• Input:
----

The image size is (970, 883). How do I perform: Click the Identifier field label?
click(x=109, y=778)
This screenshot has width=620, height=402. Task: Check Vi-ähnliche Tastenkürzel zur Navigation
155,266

----

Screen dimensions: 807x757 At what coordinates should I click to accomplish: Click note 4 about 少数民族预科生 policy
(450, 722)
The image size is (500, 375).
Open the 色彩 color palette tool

----

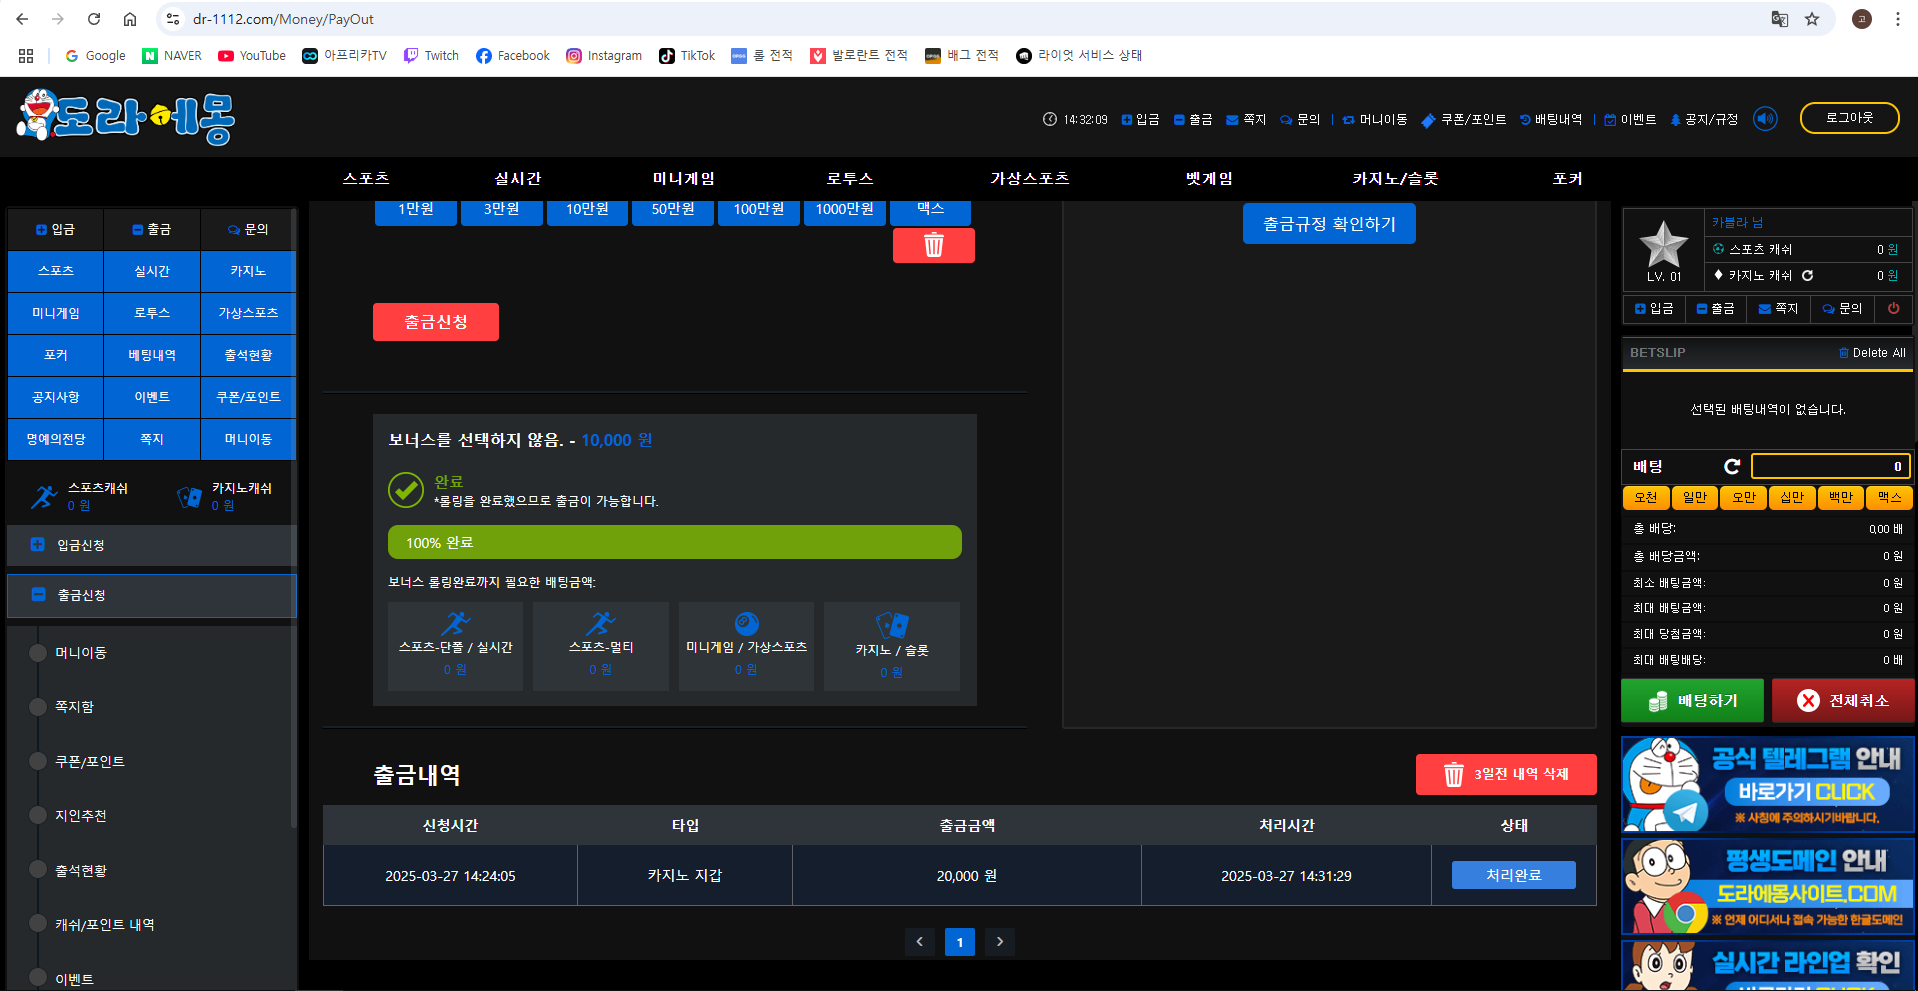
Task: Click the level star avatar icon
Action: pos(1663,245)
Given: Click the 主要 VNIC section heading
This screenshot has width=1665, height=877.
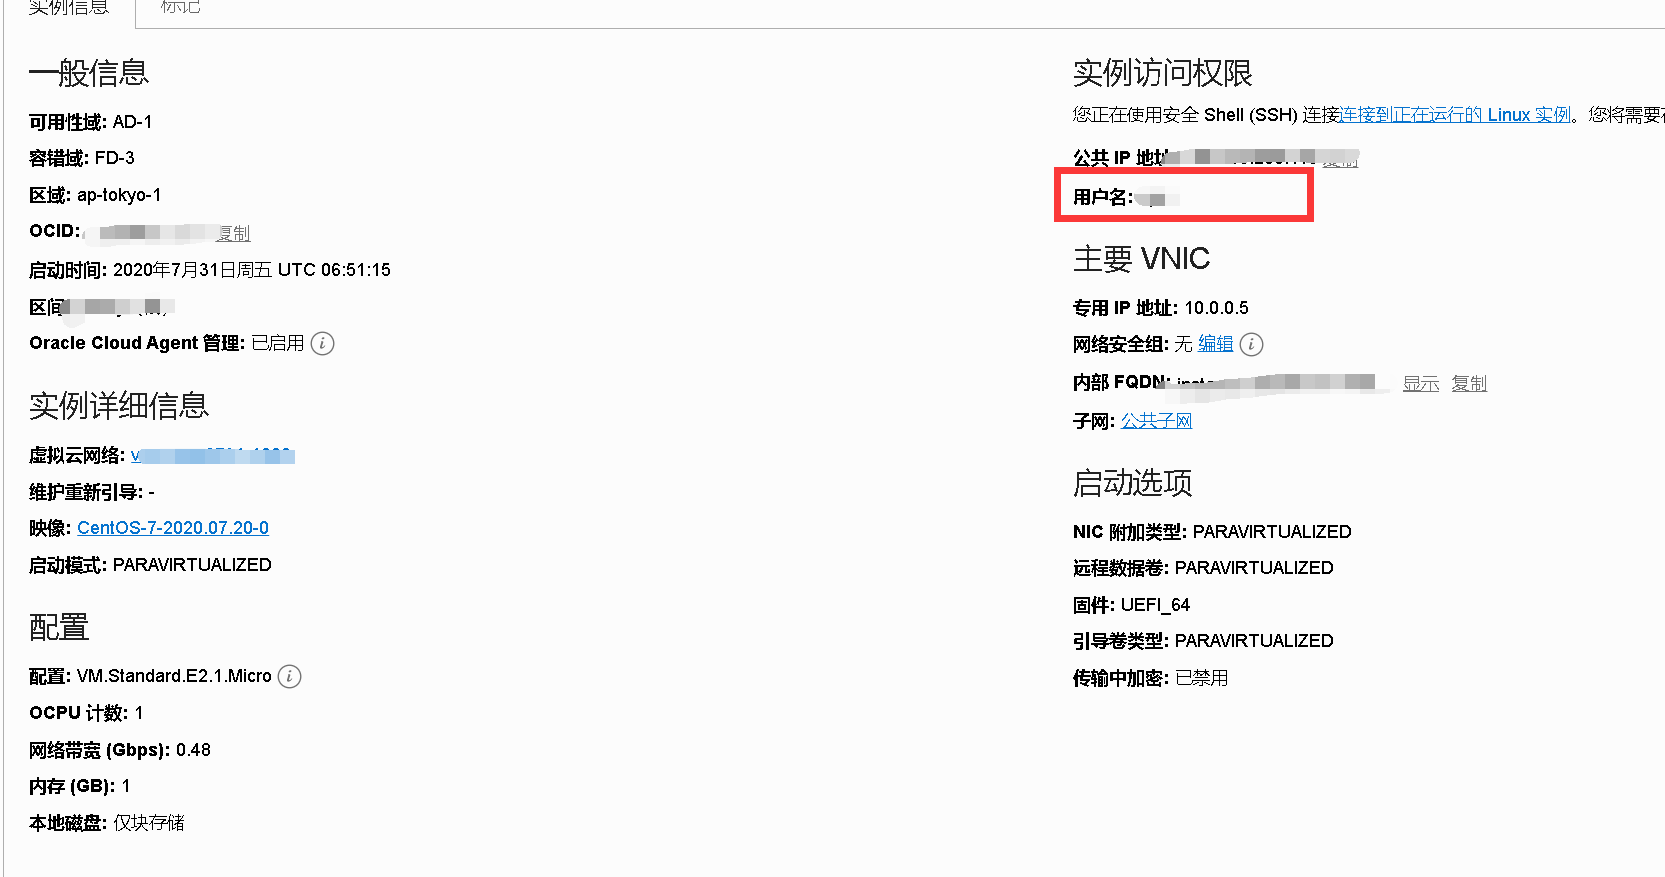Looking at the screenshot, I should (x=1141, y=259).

----

Copy out, with no changes, the data that begins with the line containing "The image size is (500, 375)." and ends with the line containing "Open the 色彩 color palette tool", including both of those lines.

The image size is (500, 375).
Open the 色彩 color palette tool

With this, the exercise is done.